President Muhammadu Buhari yesterday inaugurated a committee to assess impact and readiness of Nigeria for the African Continental Free Trade Area Agreement (AfCFTA).
LEADERSHIP recalls that Nigeria and South Africa were two of Africa’s biggest economies that withheld their assent to the agreement meant to establish a common protocol to allow free movement of goods and services among member nations of the AU. South Africa later signed.
The AfCFTA treaty is one of the flagship projects of the AU Agenda 2063 to create a single continental market for goods and services, with free movement of business persons, investments and a single currency.
In his remarks yesterday during the inauguration, President Buhari said for too long, Nigeria’s domestic productive capabilities were neglected in favour of imports.
According to him, Nigeria was using its hard-earned oil revenues to create jobs offshore instead of developing the manufacturing potential of very vibrant, young and dynamic population.
He further explained that many of the country’s challenges today, whether relating to security, unemployment or corruption are rooted in the fact that Nigeria has not been able to domesticate the production of most of her basic requirements.
The recent recession, he noted which was as a result of our over dependence on external factors, is a clear case of why Nigerians must now aspire to self-sufficiency, he said.
To ensure the ERGP is seamlessly implemented, Buhari said they commenced a number of structural reforms through the Presidential Enabling Business Environment Council; the Industrial Policy and Competitiveness Advisory Council and the Nigerian Office for Trade Negotiations.
He said, “the benefits of these reforms are being felt as our economic policies are creating meaningful jobs for our young population, assuring national food security and improving the competitiveness of our economy to position export trade as an engine for economic growth.
“However, while we must look inwards for certain solutions, we have not lost sight of regional and international trends, especially on trade where global dynamics are shifting and changing at a rapid rate.
“This means that as we plan for the long term, we must also be flexible enough to respond to short-term shocks that could upset our economic diversification and backward integration plans.
“It is against this background that we are gathered here today on the subject of the African Continental Free Trade Area Agreement (AfCFTA) which was introduced early in the year.

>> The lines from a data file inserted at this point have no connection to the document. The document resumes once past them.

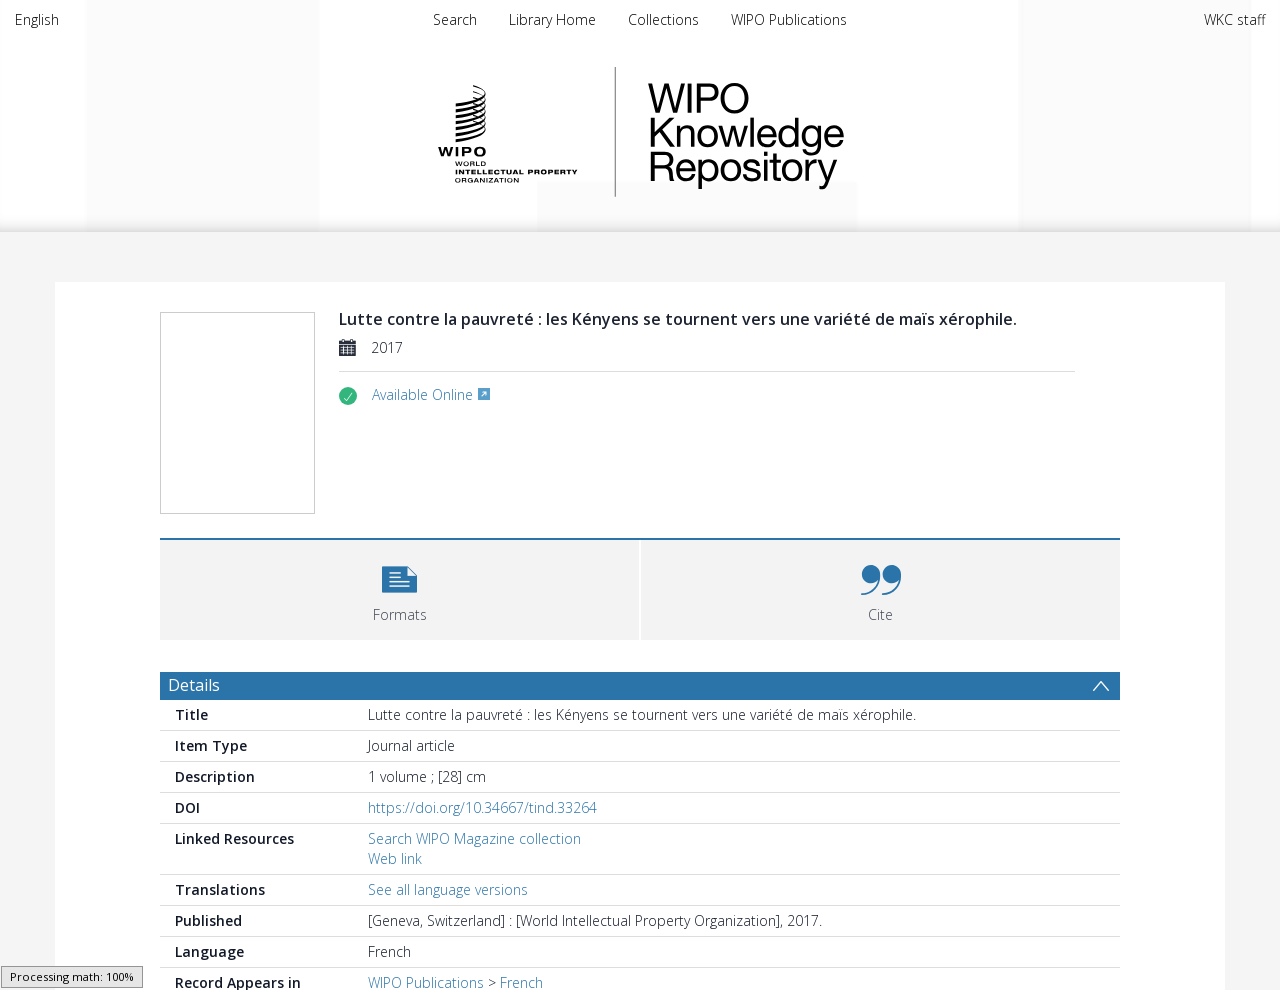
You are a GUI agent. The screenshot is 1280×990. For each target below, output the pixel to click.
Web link (395, 858)
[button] (399, 587)
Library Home (552, 19)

“The creation of this free trade area is a worthy and commendable idea. Clearly, the population, resources, geographical spread and other theoretical trade indicators of the continent highlight the tremendous potential that exist if we can crack the various barriers that hinder intra-African trade.

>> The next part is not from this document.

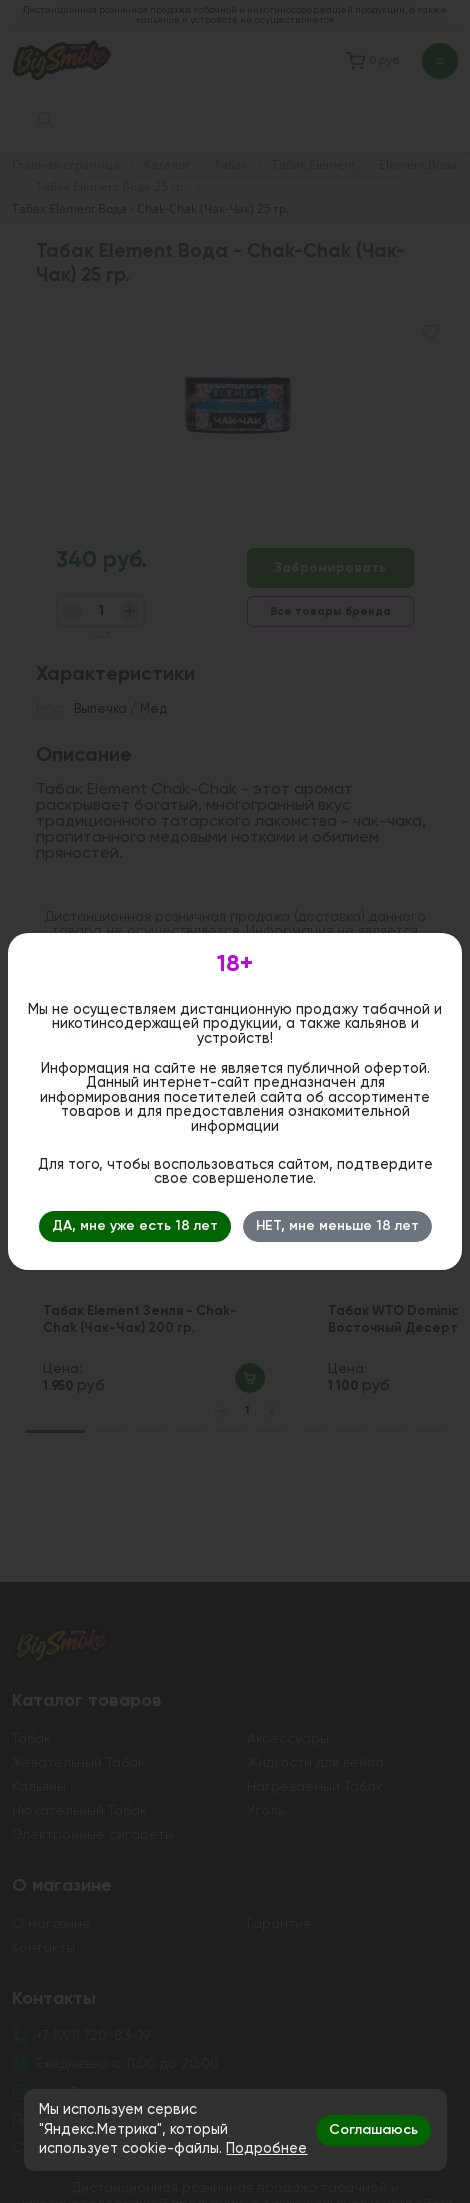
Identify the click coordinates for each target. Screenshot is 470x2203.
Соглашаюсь (373, 2130)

However, Buhari pointed out that although this assertion makes easy sense in theory, the reality of doing business in Africa poses its own peculiar challenges.
He recalled that some months ago, the Vice President at an event reminded Nigerians that the concept of free trade implies a fundamental assumption of the level and competitive playing field that is fair.
According to him “For those of you who are in business, I am sure you will all agree that Africa’s trading landscape, as it stands, is multifaceted.
“For us in Nigeria, our vision for intra-Africa trade is for the free movement of “made in Africa goods”. This means the goods and services must have significant African content in terms of raw materials and value addition to the production and service processes.
“Therefore, the Continental Free Trade Area must be packaged and implemented to achieve this vision. This is the only way the majority of Africans will positively benefit from it.
“A few months ago, I directed a nationwide stakeholder engagement on the AfCFTA to understand the true impact of this agreement on Nigeria and Nigerians considering the existing domestic and regional policies as it relates to trade.
From these consultations, Buhari listed the key issues raised by stakeholders to include: “Abuse of rules of origin, smuggling arising from difficulties in border controls, unquantified impacts of legacy preferential trade agreements;Low capacity and capabilities of local business to conduct international trade,cost of finance,insufficient energy and transport logistics infrastructure, to mention a few.
He further noted that “Our ERGP is addressing these issues. Nonetheless, we are determined to break away from the past practice of committing Nigeria to treaties without a definite implementation plan to actualize the expected benefits while mitigating the risks.
“ We cannot go back to the days of signing agreements without understanding and planning for the consequences of such actions. And our country being the worse off.
“Your task as members of the AfCFTA Impact and Readiness Assessment Committee is to address the issues raised during the nationwide stakeholder consultations on the AfCFTA.
“You are expected to develop short, medium and long-term measures that will address any challenges arising therefrom.
“I look forward to receiving from you in 12 weeks, a clear roadmap for Nigeria as it relates to the AfCFTA.
Speaking earlier, Minister of Industry, Trade and Investment, Dr Okechukwu Enelamah gave the terms of reference of the committee.
He said: “Following consultations, the terms of reference of the Presidential Committee on the Africa Continental free Trade Area Impact Assessment and Readiness are; Assess the potential cost and impact of the Africa Continental free Trade Area AFCTA for Nigeria in relation to the benefits, identify the short, medium and long term measure to prepare Nigerian businesses for the take off of AFCTA trading group and a backup plan that covers selected scenarios and view the trade remedy options to safeguard the Nigerian economy form predatory and failed trade practices.”